In recent posts, I’ve argued that the holding up of selflessness as a virtue can be quite damaging. Now let me take that one step further: There’s a reason why Satan wants you to be self-less:

Satan HATES you.That’s right. He hates you. The less of you there is, the happier he will be. Whenever you feel alive, whenever you are feeling deeply, I am convinced that Satan is disgusted. His dream is not just to take your joy and turn it into sorrow – for sorrow is itself a gift of God, a godly response to brokenness in the world. Rather, Satan wants to turn your sorrow to bitterness, your bitterness to hardness of heart, and your hardness to numbness. His dream is that you would feel nothing at all.The difficulty with having a self, with being fully alive, with feeling is that they always eventually lead to pain. And so we are susceptible – every day of our lives – to be drawn towards the only alternative: numbness.


"Anesthesia" doesn't just mean "no pain". It means, "no FEELING".

This theme of the killing of desire runs throughout a lot of the music that I love. Naturally, artists tend to be people who feel deeply. We all have heard the statistics of how artists are more prone to depression and suicide than most people. So naturally artists are also people who wrestle deeply with their desires and the danger of having a heart that is alive in a broken world.

I love that the work of these artists – who in all likelihood don’t even believe the same things that I believe – contains within it deep truths about life, matters of the heart, and desire.

David Whyte, a poet of whom I am a big fan, says that poetry is, “the art of articulating things that you didn’t know you knew”. I love this definition. One of the reasons I’m so drawn to art in general is the ways it so often inadvertently articulates deep truths of life that are far beyond what we could have actually communicated in “regular” conversation. I think it’s so beautiful that a musician can simply write a poem about how he’s feeling at a particular moment, and packed into those words can be truths that go far beyond what he was explicitly thinking about.

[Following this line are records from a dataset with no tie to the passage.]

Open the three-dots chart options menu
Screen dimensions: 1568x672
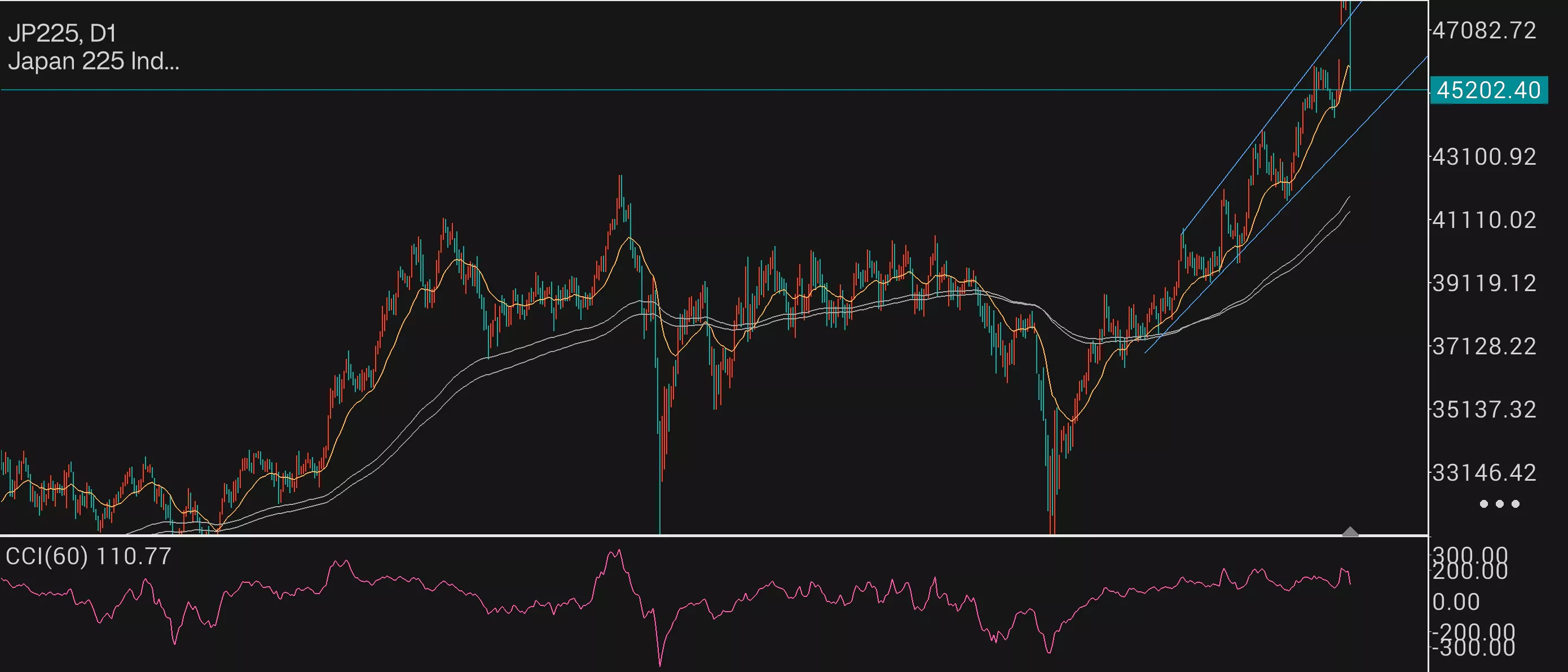click(x=1499, y=504)
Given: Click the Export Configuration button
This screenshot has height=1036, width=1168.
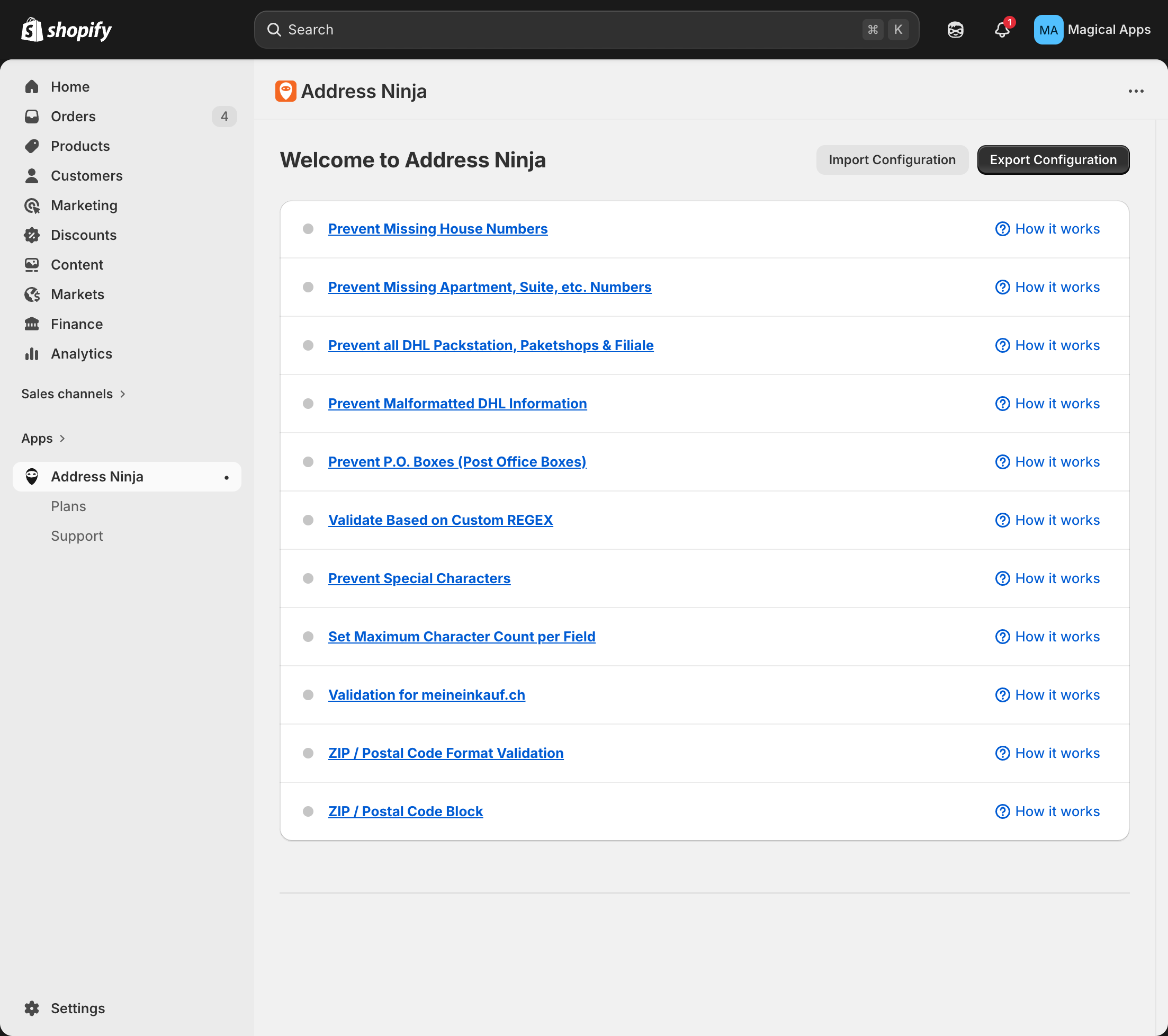Looking at the screenshot, I should pyautogui.click(x=1053, y=159).
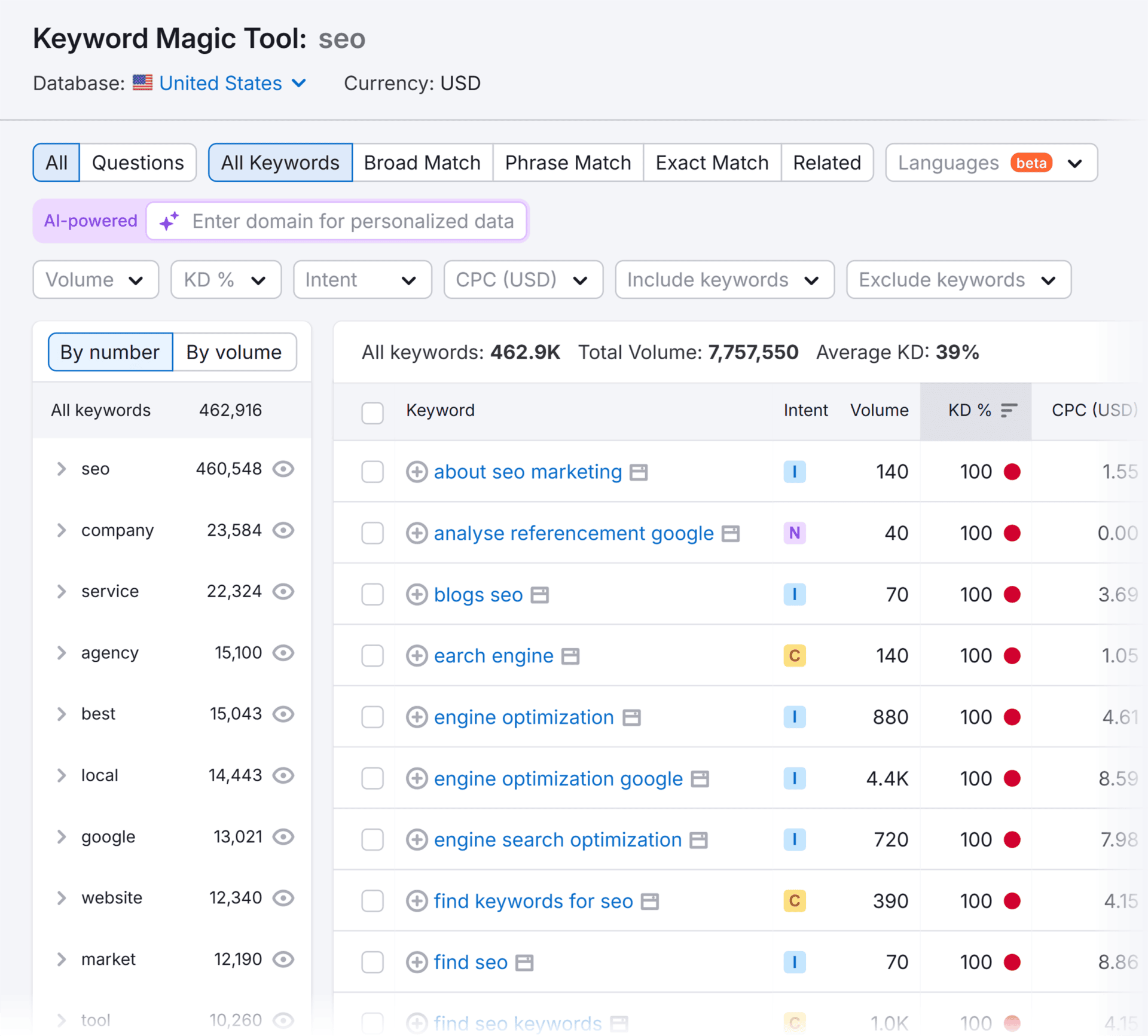Click the "By volume" sorting button
Screen dimensions: 1148x1036
[x=234, y=352]
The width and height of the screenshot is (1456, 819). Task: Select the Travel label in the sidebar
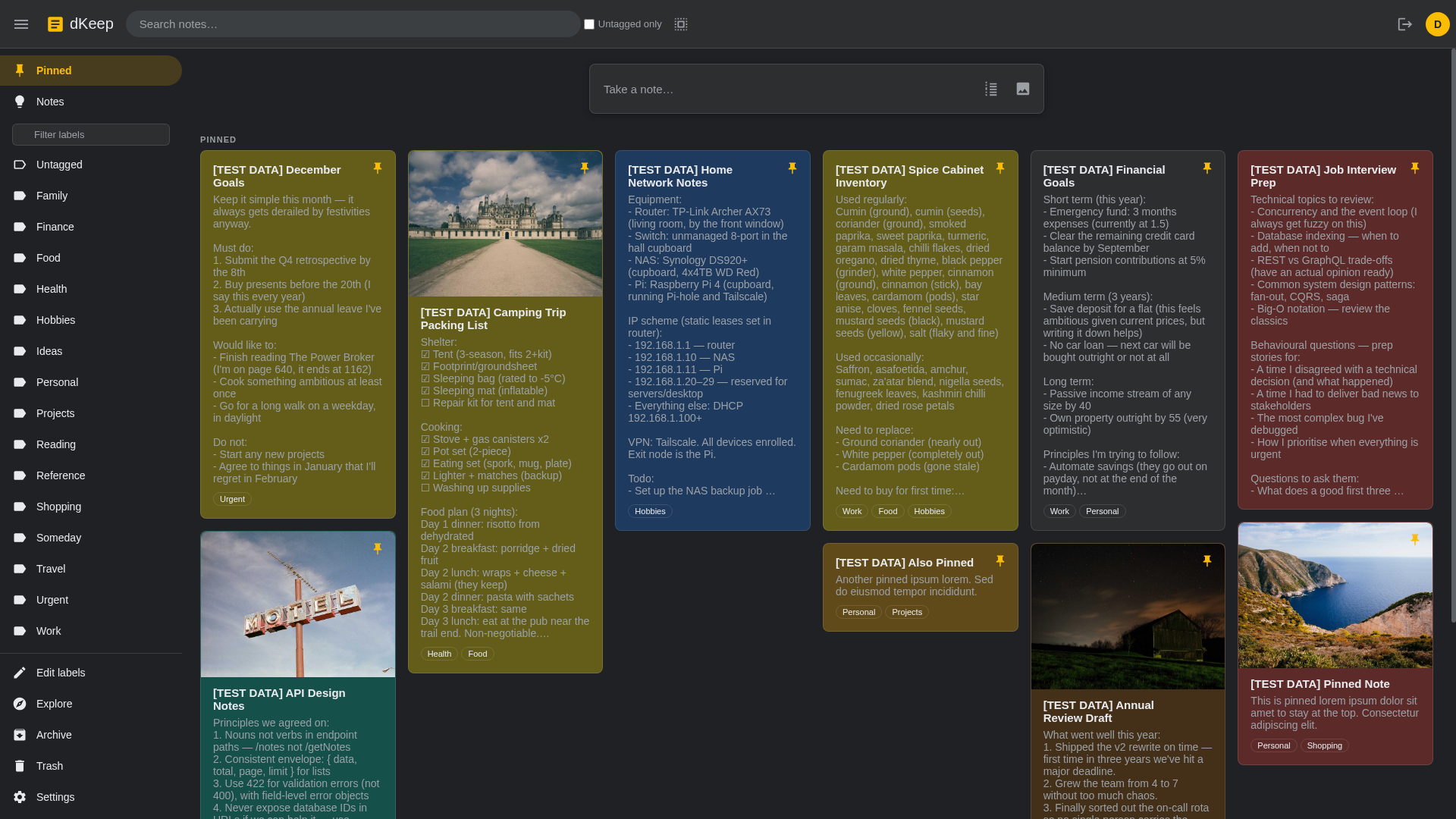click(50, 568)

Here’s one song by an artist struggling with this dilemma: whether to feel or go numb to remain safe from pain:

I like Paramore when they’re acoustic.
I believe that Christians have a responsibility in this world to embrace the risk of feeling and desire so that we may draw others towards real life. This inspires me to be careful not to subtly or inadvertently devalue desire and self-hood in my daily conversations.





2 responses

19 11 2009

i like paramore all the time.

23 11 2009

Hey Tim, you should check out the lyrics to Ingrid Michaelson’s “Everybody”… this post and your next most recent one made me think of this song. I hope you’re well!